Sonhos n deixam d influenciar. Pelo menos eu fico viajando qnd sonho com algo q me incomoda.
ótimo texto.


bjs

Raphael Rocha Lopes disse...

O dia do nosso amigo não foi fácil... começou com carne de terceira e terminou com carne de pescoço.
Como não deve ser essa noiva, hein?!
Parabéns pelo texto.

Insolente disse...

Ótimo o que vc escreve. É tão maravilhosamente inusitado.

Bianca Feijó disse...

Fazia tempo que não vinha te visitar...

Muito bom seu texto para um sabado a noite,hilário!

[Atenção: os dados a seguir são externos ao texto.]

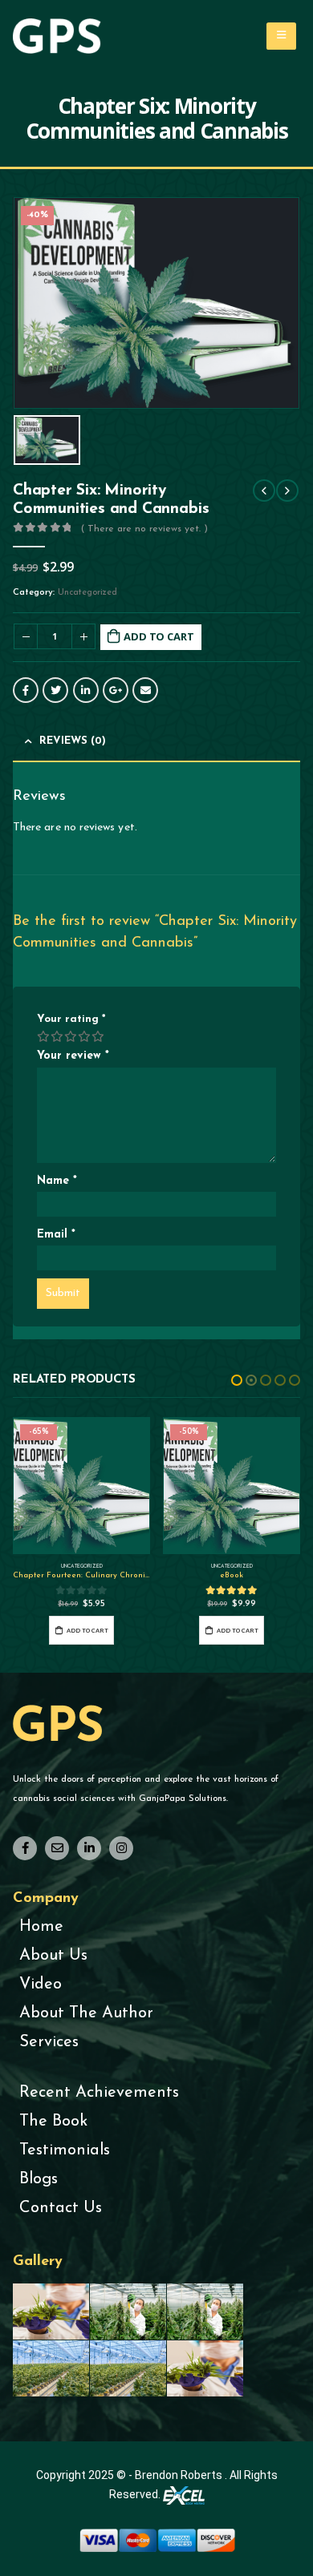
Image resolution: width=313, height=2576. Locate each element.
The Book (53, 2122)
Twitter (55, 690)
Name (57, 1181)
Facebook (26, 690)
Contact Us (60, 2208)
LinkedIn (86, 690)
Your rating (71, 1019)
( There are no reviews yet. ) (144, 529)
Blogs (38, 2179)
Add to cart (158, 636)
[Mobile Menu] (281, 36)
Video (40, 1984)
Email (145, 690)
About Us (53, 1956)
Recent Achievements (99, 2093)
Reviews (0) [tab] (72, 741)
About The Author (86, 2013)
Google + (115, 690)
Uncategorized (87, 592)
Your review (73, 1056)
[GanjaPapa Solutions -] (57, 36)
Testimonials (64, 2150)
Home (41, 1927)
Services (49, 2042)
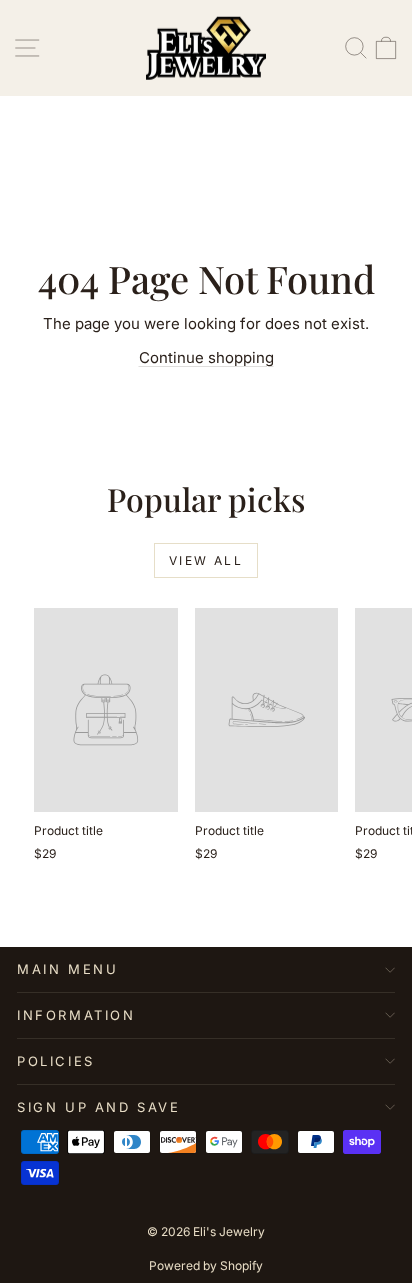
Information (76, 1015)
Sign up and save (99, 1107)
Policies (56, 1061)
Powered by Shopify (206, 1265)
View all (206, 560)
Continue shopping (206, 357)
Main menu (67, 969)
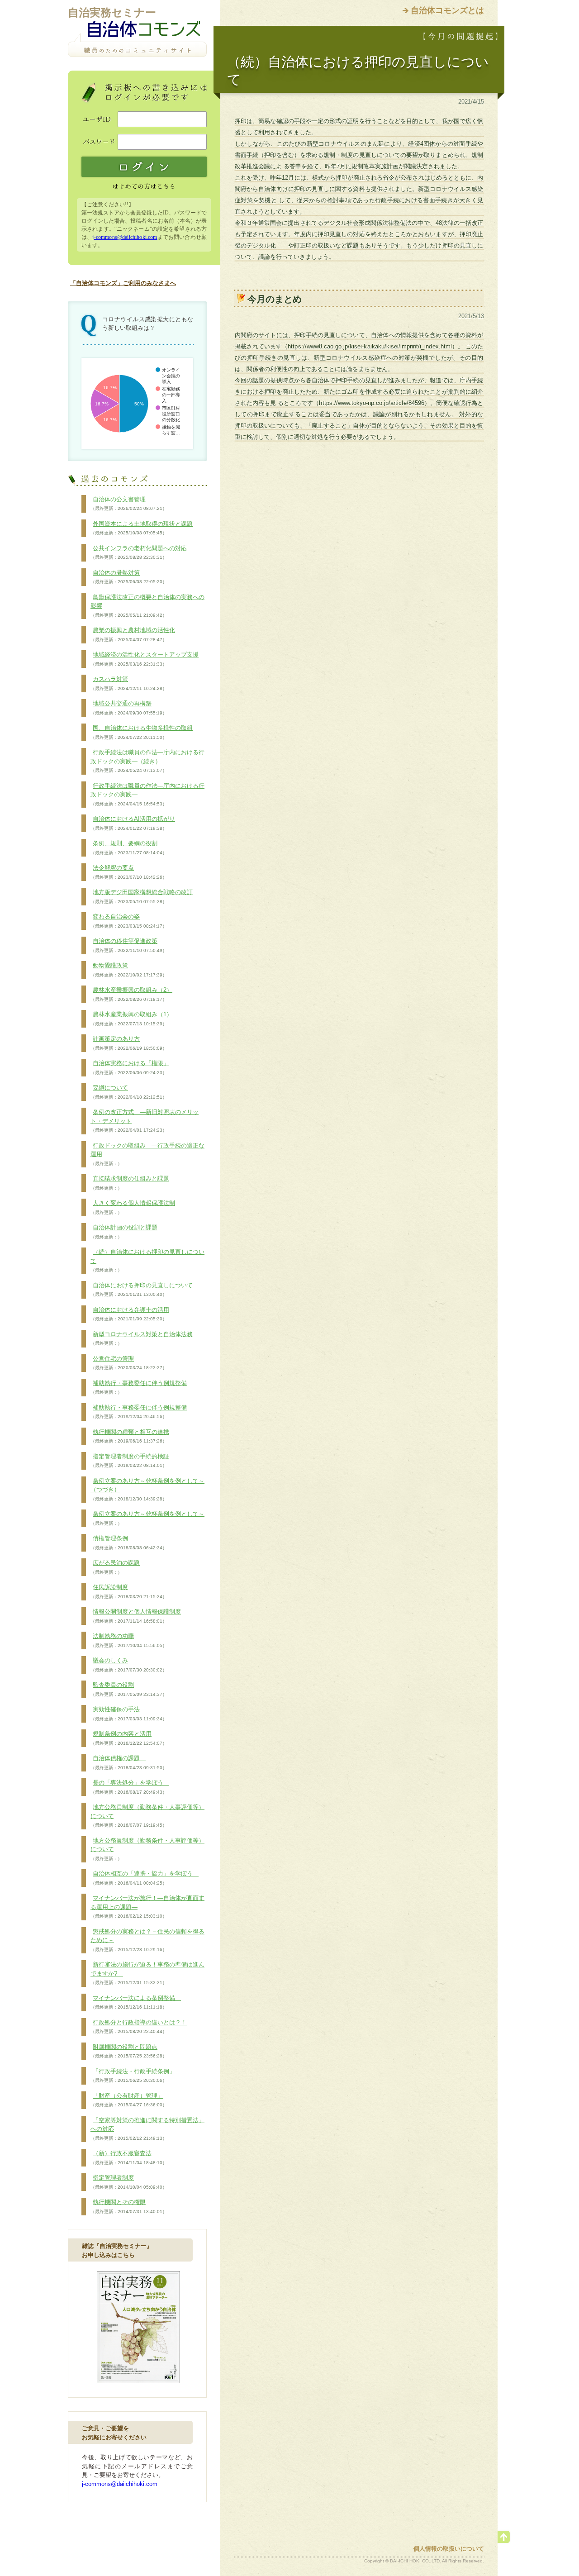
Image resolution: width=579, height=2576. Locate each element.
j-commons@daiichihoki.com (124, 237)
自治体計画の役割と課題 (123, 1231)
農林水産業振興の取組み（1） (131, 1018)
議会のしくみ (128, 1664)
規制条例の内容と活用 (128, 1738)
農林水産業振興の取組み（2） (131, 994)
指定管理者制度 (128, 2182)
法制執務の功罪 (128, 1640)
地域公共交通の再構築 (128, 707)
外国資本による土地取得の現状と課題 (141, 528)
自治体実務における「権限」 (129, 1067)
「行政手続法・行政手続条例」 (132, 2075)
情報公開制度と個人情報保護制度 (135, 1616)
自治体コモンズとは (447, 10)
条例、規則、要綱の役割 (128, 847)
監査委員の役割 (128, 1689)
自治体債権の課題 (128, 1762)
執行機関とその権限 (128, 2206)
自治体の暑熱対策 (128, 577)
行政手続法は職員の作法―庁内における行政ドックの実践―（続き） (147, 761)
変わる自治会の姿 (128, 921)
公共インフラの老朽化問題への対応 (138, 552)
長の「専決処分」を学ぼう (129, 1787)
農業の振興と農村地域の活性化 (132, 634)
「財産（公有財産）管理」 (128, 2100)
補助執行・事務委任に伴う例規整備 (138, 1387)
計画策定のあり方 (128, 1043)
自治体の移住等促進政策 (128, 945)
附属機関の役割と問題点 (128, 2051)
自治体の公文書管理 (128, 503)
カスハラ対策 (128, 683)
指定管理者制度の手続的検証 (129, 1460)
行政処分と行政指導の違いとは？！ (138, 2026)
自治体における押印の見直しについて (141, 1289)
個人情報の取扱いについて (448, 2548)
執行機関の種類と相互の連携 (129, 1436)
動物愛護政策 (128, 969)
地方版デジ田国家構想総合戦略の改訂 (141, 896)
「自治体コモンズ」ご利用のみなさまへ (123, 283)
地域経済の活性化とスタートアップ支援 (144, 659)
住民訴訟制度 (128, 1591)
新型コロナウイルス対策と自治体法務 (141, 1338)
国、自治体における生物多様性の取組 (141, 732)
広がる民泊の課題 (115, 1567)
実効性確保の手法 (128, 1713)
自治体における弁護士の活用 (129, 1314)
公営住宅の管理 (128, 1363)
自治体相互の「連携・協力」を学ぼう (144, 1878)
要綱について (128, 1092)
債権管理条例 (128, 1542)
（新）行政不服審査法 (128, 2157)
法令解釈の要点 (128, 872)
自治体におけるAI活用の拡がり (132, 823)
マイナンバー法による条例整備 (135, 2002)
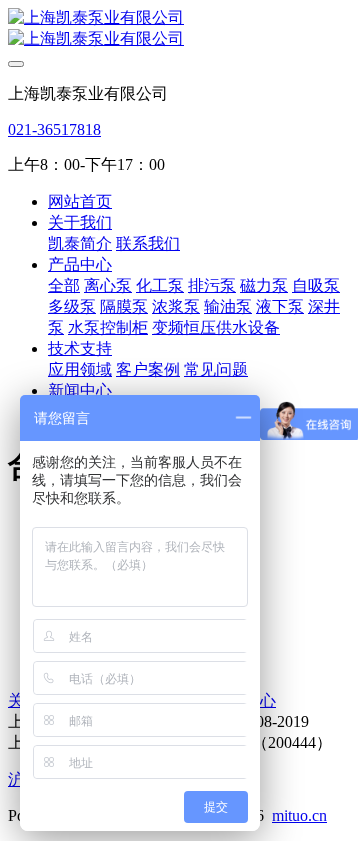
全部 (64, 285)
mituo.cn (299, 815)
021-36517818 (54, 129)
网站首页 (80, 201)
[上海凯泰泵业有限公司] (180, 29)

Uma sugestão: coloca o link seguidores, assim podemos ver sempre que atualizar.

B.E.I.J.O.S

Srta. Festa disse...

Ué o texto já acabou? Esse foi tão bom que eu nem queria parar de ler. Mas infelizmente ele acabou ><

Parabens Felipe, seus textos coseguiram melhorar ainda mais ;)

Bjos ^^

Nana disse...

De todos os textos teus que li até agora, esse é o melhor. Fantástico mesmo. Desses que dá gosto de ler, mesmo quando você está em público e solta umas risadas que, pros outros, não tem o menor sentido.
Rapaz, muito, muito bom. Mal posso esperar por um romance seu. Aliás, posso sim. Dá licença. *senta confortavelmente numa poltrona e espera*

P.S.: Te linkei no Intentar.

Juliana Almirante disse...

A vida sempre tem influência nos sonhos....

=)

Solange Maia disse...

Filipe,

Ótimo !!!
Caramba, você é esmo demais garoto....

Tenha uma Páscoa linda...

Um beijo e um sorriso,

Solange

http://eucaliptosnajanela.blogspot.com

Clecia disse...

Oi,Filipe! Tudo bem? Quanto tempo não passo por aqui, né? Mas cá estou para matar a saudade do seu blog e também para desejar que tenha uma Feliz Páscoa!bjos!